Post-translational modifications (PTM) by members of the Ubiquitin (Ub) family represent an efficient way to regulate protein function at several levels: to change their localisation, activity, their interaction with partner proteins or their stability at the right time and cellular compartment, according to the cell requirements. Defects in this homeostatic equilibrium result in pathologies such as cancer, neurodegeneration, inflammation or multiple infections.
For this reason, this research area has become very attractive for fundamental scientists as well as for the pharmaceutical industry (Pharma) aiming to identify potential targets for therapeutic intervention. Interestingly, Ub and Ub-Like (UbL) proteins can modify themselves, forming intricate and complex chains. This landscape was recently expanded with the discovery of the formation of heterologous chains among UbL molecules including SUMO or NEDD8 but also other PTMs such as phosphorylation, acetylation or ribosylation.
This unsuspected complexity of what is now called «The Ubiquitin Code», an unexplored universal language that needs to be deciphered to understand protein homeostasis and its associated pathologies. To decrypt this complex code requires joint collaborative multidisciplinary efforts at all levels, including the use of distinct molecular systems and model organisms and the latest technological developments to explore chemical, biochemical, molecular, pharmacological and clinical aspects of protein modification by members of the Ub family. UbiCODE represents an unprecedented effort to understand «The Ubiquitin Code» in an integrated manner.
Our key scientific challenge is to investigate how chain diversity is generated (written), regulated (edited), recognised (read) and connected with effector functions (interpreted) to regulate cellular plasticity. Our main hypothesis is that a better knowledge of the “writers”, “editors”, “readers” and “interpreters” of this new universal language will help us to understand the encoded message, which will be crucial to predict physiologic and pathologic processes.
Deadline 31 March 2018
Title of the Project: Dynamic Ub modification regulated and interpreted by endosomal sorting complexes.
Host institution: University of Liverpool
Supervisor: Sylvie Urbé
Deadline: 31 March 2018
Summary of the project
We seek to understand the modes of Ub chain recognition and editing associated with endo-lysosomal degradative pathways. The ESCRT-0 complex (HRS and STAM) engages ubiquitylated growth factor receptors for lysosomal sorting via five Ub binding domains, which combine to provide a unique topology for Ub chain interactions.

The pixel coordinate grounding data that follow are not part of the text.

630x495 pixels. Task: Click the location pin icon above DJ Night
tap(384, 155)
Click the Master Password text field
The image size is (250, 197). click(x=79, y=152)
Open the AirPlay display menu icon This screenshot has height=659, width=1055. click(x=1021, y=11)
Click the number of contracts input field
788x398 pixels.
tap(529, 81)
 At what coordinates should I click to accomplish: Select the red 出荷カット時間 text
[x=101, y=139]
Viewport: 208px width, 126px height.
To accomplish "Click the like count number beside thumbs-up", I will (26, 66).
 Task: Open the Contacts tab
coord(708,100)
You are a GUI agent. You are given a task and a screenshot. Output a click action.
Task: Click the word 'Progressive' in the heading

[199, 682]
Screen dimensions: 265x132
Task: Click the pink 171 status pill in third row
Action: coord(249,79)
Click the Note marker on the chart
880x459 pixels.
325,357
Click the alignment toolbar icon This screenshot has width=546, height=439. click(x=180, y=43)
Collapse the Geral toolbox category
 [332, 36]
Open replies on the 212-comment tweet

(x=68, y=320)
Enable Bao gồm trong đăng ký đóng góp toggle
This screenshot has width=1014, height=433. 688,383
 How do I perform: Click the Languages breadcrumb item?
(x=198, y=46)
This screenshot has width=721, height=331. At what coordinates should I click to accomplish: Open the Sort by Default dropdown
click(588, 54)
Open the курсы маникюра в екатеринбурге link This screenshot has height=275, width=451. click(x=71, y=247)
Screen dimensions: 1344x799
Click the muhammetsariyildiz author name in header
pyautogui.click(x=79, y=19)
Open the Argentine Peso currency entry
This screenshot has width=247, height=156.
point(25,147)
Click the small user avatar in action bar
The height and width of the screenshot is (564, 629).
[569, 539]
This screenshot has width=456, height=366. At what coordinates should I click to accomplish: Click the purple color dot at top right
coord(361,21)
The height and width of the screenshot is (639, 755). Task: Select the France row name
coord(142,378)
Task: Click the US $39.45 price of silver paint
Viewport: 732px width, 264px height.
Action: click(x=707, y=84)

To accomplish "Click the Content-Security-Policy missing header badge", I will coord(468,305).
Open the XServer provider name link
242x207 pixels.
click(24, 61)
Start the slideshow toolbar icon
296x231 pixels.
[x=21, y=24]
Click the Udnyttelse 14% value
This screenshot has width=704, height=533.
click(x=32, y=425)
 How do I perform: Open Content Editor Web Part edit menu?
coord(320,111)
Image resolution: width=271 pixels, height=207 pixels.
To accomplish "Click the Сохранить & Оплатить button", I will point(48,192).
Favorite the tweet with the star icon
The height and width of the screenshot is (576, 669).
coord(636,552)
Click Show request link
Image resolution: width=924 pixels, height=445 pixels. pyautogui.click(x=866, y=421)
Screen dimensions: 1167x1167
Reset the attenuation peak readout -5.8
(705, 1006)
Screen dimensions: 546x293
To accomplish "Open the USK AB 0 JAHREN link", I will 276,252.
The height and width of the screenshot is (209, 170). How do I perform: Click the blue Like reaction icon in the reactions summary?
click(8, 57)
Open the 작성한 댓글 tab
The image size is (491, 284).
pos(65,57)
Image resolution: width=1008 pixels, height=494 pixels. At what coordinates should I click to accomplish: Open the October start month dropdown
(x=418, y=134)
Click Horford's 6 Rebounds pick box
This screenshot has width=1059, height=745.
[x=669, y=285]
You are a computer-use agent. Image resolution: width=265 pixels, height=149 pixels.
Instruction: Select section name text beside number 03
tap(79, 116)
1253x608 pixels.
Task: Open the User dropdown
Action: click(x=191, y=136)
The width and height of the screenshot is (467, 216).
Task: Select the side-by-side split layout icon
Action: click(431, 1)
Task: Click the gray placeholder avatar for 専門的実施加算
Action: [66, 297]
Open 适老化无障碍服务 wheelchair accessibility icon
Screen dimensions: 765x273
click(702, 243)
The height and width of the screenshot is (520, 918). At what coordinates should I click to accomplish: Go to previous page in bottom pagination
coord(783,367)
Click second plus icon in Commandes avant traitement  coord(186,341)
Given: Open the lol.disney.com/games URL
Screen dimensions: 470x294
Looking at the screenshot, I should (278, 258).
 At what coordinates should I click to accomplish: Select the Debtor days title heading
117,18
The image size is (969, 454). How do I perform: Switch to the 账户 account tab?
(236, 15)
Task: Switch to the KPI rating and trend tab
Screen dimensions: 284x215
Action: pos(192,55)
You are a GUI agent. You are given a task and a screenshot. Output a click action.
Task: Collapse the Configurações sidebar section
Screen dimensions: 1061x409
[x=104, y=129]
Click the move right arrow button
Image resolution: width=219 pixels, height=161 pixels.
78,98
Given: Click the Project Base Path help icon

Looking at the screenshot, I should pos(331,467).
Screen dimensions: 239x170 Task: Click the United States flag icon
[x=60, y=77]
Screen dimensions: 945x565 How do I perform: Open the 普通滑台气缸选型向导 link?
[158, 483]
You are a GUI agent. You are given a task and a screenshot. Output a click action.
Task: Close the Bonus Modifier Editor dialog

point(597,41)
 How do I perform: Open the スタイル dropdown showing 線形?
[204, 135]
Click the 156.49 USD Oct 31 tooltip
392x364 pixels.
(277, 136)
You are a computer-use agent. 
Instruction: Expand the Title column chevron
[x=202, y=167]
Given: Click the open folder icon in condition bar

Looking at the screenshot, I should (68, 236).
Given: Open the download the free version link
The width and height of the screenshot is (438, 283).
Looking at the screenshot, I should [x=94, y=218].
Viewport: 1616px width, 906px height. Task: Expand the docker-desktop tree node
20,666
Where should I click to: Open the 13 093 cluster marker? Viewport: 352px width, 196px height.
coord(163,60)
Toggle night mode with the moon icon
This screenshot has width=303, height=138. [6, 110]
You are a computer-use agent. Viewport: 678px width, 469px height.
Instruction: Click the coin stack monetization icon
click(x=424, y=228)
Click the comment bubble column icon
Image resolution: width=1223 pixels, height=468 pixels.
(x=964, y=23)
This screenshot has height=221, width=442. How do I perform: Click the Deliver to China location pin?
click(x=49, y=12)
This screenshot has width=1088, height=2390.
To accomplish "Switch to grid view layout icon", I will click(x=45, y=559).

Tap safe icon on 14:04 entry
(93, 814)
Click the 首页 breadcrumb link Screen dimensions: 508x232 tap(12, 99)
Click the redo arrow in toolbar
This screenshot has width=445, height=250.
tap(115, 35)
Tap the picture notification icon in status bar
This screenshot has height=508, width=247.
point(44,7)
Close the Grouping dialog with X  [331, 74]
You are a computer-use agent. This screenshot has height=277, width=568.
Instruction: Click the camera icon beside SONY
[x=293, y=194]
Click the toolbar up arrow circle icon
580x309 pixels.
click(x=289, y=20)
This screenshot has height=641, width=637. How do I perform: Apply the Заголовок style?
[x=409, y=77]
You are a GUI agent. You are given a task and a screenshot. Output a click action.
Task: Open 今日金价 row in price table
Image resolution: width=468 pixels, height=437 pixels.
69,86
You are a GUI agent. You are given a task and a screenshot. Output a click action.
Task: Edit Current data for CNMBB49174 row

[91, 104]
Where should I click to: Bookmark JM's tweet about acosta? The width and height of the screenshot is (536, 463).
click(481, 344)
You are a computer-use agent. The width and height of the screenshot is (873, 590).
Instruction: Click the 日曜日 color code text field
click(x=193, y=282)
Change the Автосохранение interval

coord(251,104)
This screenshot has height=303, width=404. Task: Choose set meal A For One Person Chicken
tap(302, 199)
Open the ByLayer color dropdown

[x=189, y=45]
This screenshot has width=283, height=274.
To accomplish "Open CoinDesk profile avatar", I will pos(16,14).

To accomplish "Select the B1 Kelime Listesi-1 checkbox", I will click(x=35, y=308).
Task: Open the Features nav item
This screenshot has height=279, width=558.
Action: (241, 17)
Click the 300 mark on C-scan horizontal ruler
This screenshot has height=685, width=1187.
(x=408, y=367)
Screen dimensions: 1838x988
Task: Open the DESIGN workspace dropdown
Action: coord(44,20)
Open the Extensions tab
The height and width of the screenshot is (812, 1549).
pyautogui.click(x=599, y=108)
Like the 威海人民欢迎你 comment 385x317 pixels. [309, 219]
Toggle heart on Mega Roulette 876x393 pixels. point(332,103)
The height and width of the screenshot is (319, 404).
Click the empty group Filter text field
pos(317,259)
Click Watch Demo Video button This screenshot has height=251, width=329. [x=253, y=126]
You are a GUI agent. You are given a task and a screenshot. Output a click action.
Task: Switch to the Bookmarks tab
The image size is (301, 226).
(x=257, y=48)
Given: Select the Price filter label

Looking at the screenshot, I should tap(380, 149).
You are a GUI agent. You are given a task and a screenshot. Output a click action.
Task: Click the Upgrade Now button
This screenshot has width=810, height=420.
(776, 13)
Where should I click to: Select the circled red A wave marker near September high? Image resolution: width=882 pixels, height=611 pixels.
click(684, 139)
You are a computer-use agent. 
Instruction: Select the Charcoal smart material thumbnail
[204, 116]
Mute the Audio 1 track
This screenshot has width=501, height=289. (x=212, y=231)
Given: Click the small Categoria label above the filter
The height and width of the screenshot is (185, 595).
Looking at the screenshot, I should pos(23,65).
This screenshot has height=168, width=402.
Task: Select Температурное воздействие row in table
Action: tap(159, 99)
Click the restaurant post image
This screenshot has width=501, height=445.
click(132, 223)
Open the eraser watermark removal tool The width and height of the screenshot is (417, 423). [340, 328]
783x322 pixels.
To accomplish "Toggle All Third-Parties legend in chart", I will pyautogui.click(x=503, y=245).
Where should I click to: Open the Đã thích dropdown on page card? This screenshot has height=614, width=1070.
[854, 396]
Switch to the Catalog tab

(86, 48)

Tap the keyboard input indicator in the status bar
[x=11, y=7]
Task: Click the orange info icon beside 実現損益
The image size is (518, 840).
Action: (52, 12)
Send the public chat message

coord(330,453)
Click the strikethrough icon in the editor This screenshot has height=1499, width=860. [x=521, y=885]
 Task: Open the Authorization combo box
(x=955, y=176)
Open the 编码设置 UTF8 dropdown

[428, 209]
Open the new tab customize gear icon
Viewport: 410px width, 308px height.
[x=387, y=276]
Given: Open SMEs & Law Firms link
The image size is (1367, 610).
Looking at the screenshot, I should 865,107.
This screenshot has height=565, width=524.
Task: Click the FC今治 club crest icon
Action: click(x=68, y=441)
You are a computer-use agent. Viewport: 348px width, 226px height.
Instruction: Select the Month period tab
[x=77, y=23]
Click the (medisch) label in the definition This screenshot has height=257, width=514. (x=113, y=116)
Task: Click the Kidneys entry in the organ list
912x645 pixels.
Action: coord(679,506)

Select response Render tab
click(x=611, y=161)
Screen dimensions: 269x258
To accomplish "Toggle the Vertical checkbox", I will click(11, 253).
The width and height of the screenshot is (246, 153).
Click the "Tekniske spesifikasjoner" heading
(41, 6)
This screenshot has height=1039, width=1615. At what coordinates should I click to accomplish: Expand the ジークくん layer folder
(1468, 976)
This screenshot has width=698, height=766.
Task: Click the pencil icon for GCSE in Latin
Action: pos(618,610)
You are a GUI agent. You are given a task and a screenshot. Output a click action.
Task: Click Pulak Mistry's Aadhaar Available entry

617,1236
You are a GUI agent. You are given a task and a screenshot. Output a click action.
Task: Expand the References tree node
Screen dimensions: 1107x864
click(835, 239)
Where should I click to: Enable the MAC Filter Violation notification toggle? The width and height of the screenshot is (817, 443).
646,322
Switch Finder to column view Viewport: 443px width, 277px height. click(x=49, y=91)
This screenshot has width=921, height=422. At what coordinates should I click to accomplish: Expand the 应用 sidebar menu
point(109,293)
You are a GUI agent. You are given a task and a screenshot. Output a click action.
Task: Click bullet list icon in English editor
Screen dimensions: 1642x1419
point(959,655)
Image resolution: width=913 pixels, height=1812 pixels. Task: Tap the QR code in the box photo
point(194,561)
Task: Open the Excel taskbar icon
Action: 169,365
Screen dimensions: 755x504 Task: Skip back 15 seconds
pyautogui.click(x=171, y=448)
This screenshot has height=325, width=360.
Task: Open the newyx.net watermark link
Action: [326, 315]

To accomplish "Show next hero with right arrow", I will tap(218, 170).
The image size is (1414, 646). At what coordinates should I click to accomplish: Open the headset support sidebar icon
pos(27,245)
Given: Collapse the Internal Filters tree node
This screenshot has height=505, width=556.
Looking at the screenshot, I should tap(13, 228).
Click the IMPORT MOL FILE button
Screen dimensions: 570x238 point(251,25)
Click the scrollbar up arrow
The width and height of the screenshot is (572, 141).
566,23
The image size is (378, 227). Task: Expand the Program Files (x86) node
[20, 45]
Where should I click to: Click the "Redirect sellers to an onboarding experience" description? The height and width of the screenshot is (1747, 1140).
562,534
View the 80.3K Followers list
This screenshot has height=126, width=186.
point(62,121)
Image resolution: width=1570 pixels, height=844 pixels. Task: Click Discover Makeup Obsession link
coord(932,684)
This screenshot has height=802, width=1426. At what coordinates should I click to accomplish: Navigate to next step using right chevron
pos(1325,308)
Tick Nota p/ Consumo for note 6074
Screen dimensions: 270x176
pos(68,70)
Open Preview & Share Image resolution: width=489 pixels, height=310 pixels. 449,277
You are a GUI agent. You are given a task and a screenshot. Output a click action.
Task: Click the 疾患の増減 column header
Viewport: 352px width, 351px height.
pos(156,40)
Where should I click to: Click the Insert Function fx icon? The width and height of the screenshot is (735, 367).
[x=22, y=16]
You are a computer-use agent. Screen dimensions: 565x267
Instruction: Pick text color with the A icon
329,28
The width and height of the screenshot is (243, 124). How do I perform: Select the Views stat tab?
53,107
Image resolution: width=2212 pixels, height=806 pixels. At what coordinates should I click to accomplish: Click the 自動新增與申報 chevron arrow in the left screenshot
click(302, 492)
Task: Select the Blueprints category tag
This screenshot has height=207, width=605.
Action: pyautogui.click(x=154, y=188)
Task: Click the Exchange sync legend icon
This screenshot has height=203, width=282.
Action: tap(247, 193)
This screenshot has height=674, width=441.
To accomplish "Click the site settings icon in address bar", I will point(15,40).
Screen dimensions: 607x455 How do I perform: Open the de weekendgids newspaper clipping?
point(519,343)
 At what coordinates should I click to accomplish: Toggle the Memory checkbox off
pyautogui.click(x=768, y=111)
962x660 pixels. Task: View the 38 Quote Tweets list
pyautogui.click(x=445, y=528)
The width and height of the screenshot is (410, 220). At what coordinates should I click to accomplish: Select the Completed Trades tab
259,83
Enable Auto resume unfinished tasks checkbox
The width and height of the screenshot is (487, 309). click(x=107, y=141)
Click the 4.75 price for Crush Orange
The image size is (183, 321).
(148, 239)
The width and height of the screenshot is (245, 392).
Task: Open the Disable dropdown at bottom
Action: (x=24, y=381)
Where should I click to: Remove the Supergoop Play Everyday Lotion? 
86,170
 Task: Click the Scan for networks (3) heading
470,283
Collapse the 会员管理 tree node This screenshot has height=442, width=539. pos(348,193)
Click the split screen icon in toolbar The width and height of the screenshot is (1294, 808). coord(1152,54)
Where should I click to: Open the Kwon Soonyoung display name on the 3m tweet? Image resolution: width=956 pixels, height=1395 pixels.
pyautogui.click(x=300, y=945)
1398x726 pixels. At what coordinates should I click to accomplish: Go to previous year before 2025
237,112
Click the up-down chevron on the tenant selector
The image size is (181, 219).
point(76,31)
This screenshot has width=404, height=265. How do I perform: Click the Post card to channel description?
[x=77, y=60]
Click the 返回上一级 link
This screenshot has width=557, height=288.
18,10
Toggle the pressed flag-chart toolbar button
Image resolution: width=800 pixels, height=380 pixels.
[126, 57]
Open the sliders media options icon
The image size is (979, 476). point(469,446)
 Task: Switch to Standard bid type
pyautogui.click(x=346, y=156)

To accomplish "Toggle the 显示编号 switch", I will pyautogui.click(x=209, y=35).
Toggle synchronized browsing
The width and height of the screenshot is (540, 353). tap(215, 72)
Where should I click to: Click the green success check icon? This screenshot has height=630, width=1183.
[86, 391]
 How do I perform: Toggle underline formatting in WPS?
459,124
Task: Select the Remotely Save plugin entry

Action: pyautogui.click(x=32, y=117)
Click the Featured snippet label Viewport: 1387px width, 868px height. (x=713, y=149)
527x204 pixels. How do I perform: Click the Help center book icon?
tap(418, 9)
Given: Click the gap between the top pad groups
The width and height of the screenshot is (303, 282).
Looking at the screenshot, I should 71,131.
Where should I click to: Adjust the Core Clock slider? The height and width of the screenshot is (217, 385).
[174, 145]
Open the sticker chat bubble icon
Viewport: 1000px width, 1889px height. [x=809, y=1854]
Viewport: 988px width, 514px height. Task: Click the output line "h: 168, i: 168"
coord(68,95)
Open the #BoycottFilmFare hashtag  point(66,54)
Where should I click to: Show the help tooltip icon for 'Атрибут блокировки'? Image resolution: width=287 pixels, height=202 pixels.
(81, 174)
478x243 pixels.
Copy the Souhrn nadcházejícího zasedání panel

We propose to leverage stable cell lines we either have already made or will generate to identify ubiquitylated proteins interacting with GFP or APEX-tagged HRS/STAM and profile the preferred chain types that associate with the ESCRT-0 complex ± growth factors. We will also immunoisolate intact endosomes or use APEX mediated biotinylation to profile the endosomal ubiquitylation landscape.
Finally we will examine the influence of endosome associated de-ubiquitylases (DUBs) with differing chain specificities for their influence upon ESCRT capture of receptors, ESCRT-0 associated chain types and the endosome associated Ub profile.